The castle was commissioned by John V, Duke of Brittany for the purposes of subjugating his people. The earliest part of the castle was a horseshoe-shaped keep, known as the "Grand Donjon" (Grand Keep), completed in 1424. This was augmented in 1475, when Francis II, Duke of Brittany, commissioned a large tower, known as "La Générale" (the General) at the southwest corner of the site. This was followed by the "Tour Quic-en-Groigne" (Who's Grumbling Tower), (Note: Quic-en-Groigne (Who's Grumbling) is a term often applied to fortifications; construction often ran into difficulties and the local seigneur responded "who's grumbling?") in the northwest corner, which Francis's daughter, Anne, commissioned in 1498. Two more towers, the "Tour des Dames" (Tower of the Ladies) at the northeast corner and the "Tour des Moulins" (Tower of the Mills) at the southeast corner were commissioned shortly thereafter.

In 1590, the local people stormed the castle to prevent the governor of the castle from swearing allegiance to the protestant Henry IV; this issue was resolved when Henry IV converted to Catholicism four years later.

A triangular shaped bastion was added at the northeast corner in the 17th century and, following an inspection by the military engineer, Sébastien Le Prestre, Marquis of Vauban, the ramparts were strengthened, and barrack blocks were added on the north and east sides of the central courtyard. The site was stormed by local people during the French Revolution and, in the early 19th century, the barrack blocks were again used for accommodating military personnel.

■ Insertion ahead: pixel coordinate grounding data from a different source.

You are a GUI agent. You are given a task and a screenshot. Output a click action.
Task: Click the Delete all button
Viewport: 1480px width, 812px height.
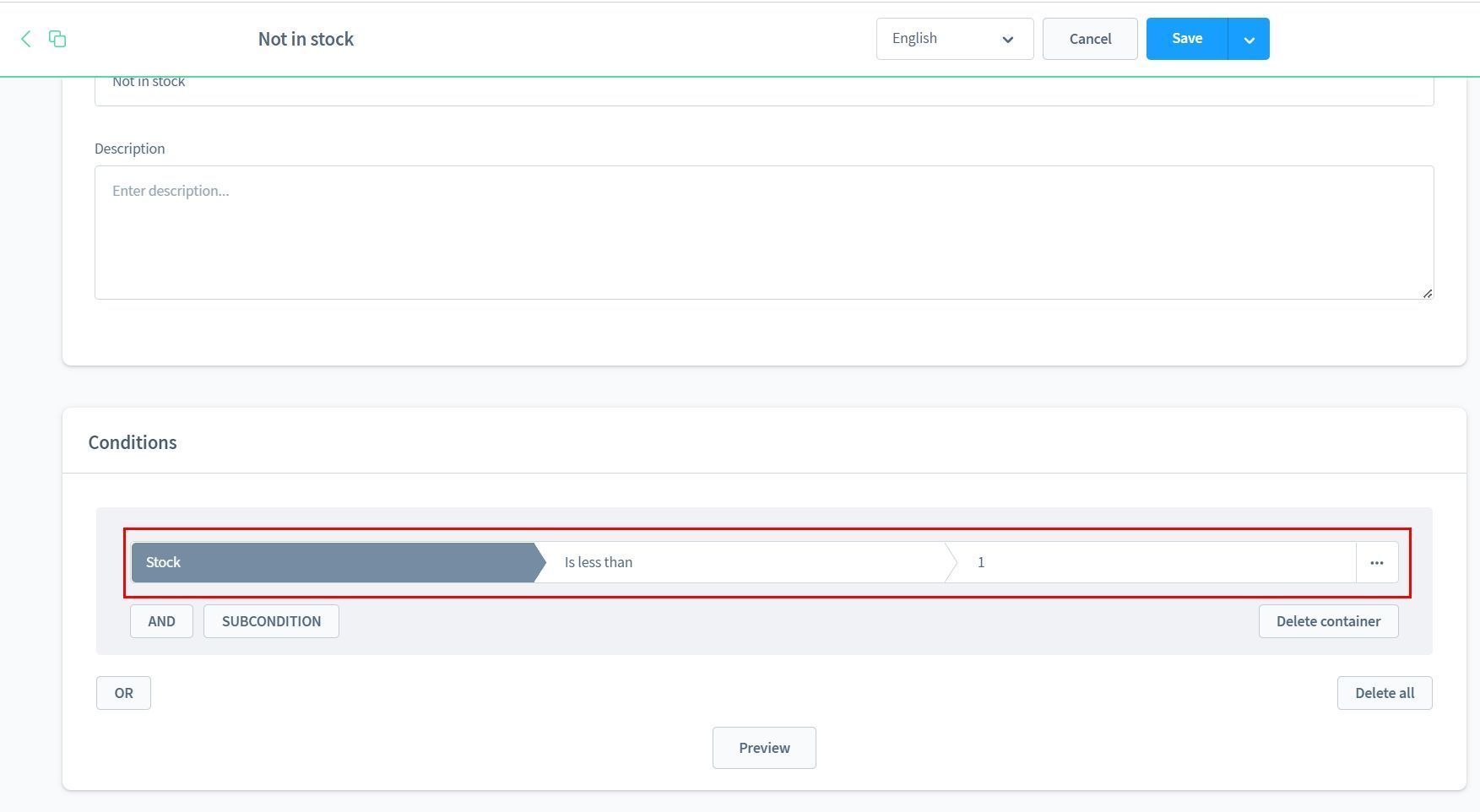(1384, 693)
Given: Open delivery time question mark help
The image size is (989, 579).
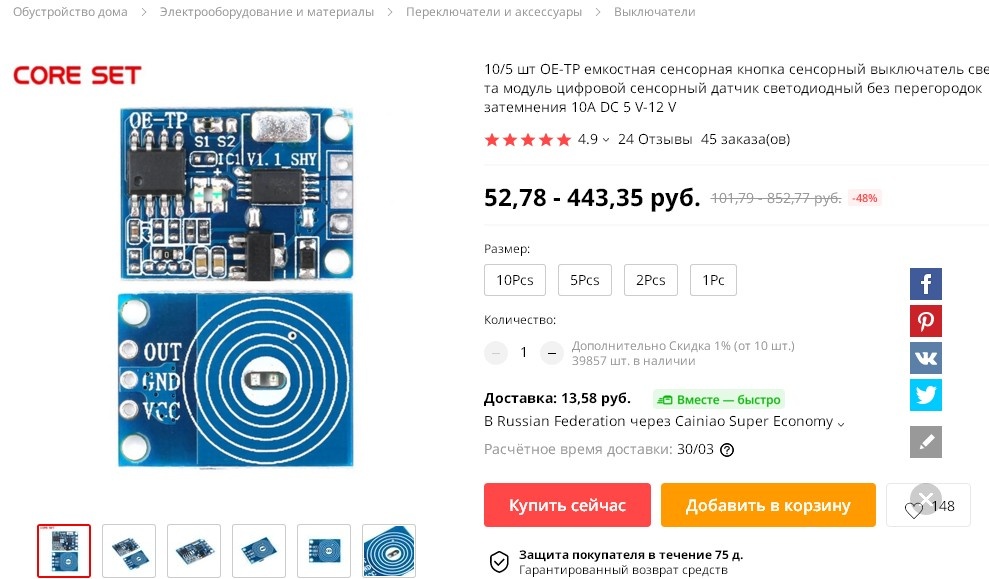Looking at the screenshot, I should [727, 450].
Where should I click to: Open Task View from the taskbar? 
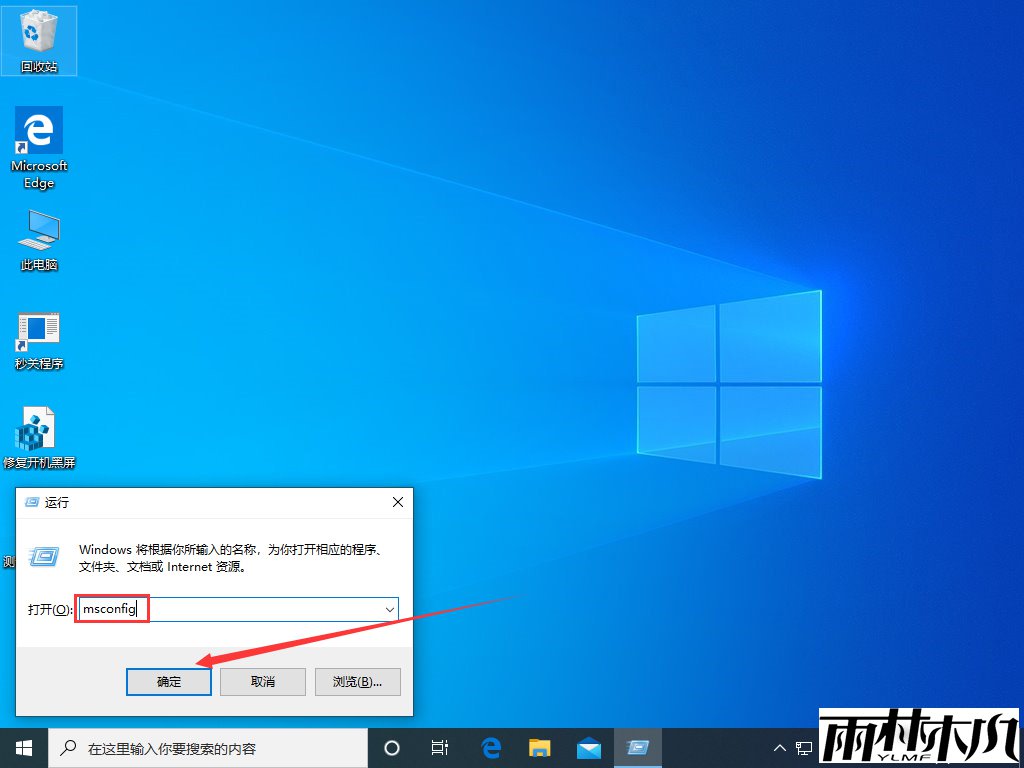pyautogui.click(x=440, y=747)
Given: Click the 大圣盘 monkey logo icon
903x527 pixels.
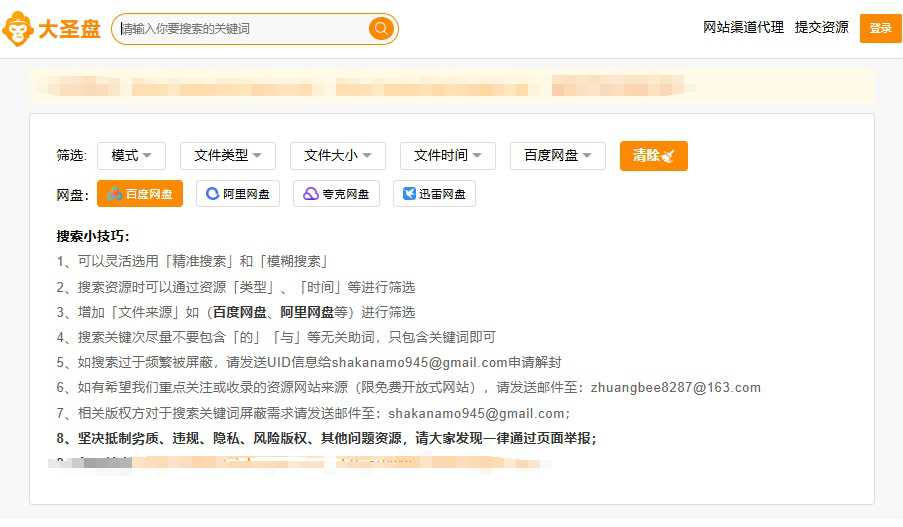Looking at the screenshot, I should point(18,29).
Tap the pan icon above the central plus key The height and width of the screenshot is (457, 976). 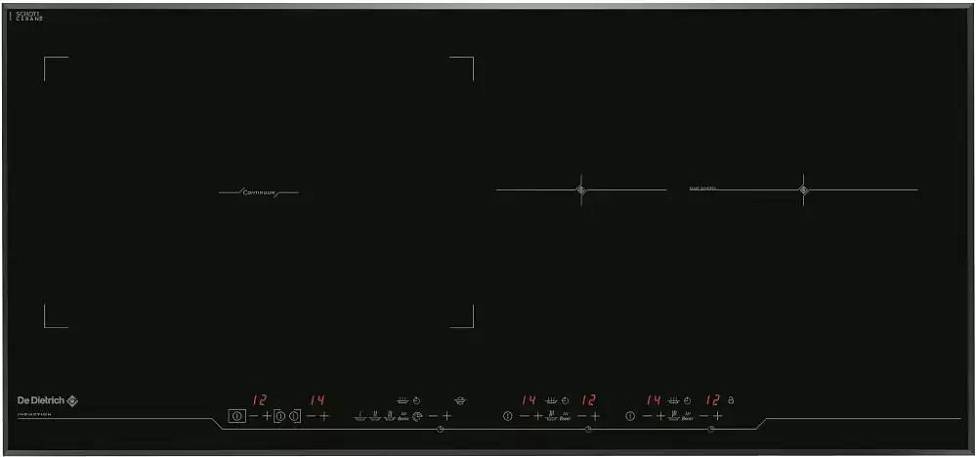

The town council acquired the whole complex in 1921, and the former barracks were used for public administration. During the Second World War, the château was bombarded for two days by American artillery and aircraft during the Battle of Saint-Malo. Troops from the American 330th Infantry Regiment liberated the walled city on the morning of 14 August 1944, but it was late in the afternoon before 150 German troops who were holding the château finally surrendered.

After the war ended, the town council led by the mayor, Guy La Chambre, instigated the restoration of the Grand Donjon, which had been badly damaged in the fighting. The barrack blocks were converted for municipal use as the Hôtel de Ville (town hall). Fine panelling dating from the 17th century, which had been recovered from the former Hôtel Marion du Fresne, which had been destroyed in the fighting, was installed in the mayor's parlour in 1952.

The Musée d’Histoire de la Ville et du Pays Malouin (Museum of the History of the City and Country of Saint-Malo) occupied much of the Grand Donjon and La Générale from the late 1940s, until it closed in November 2019.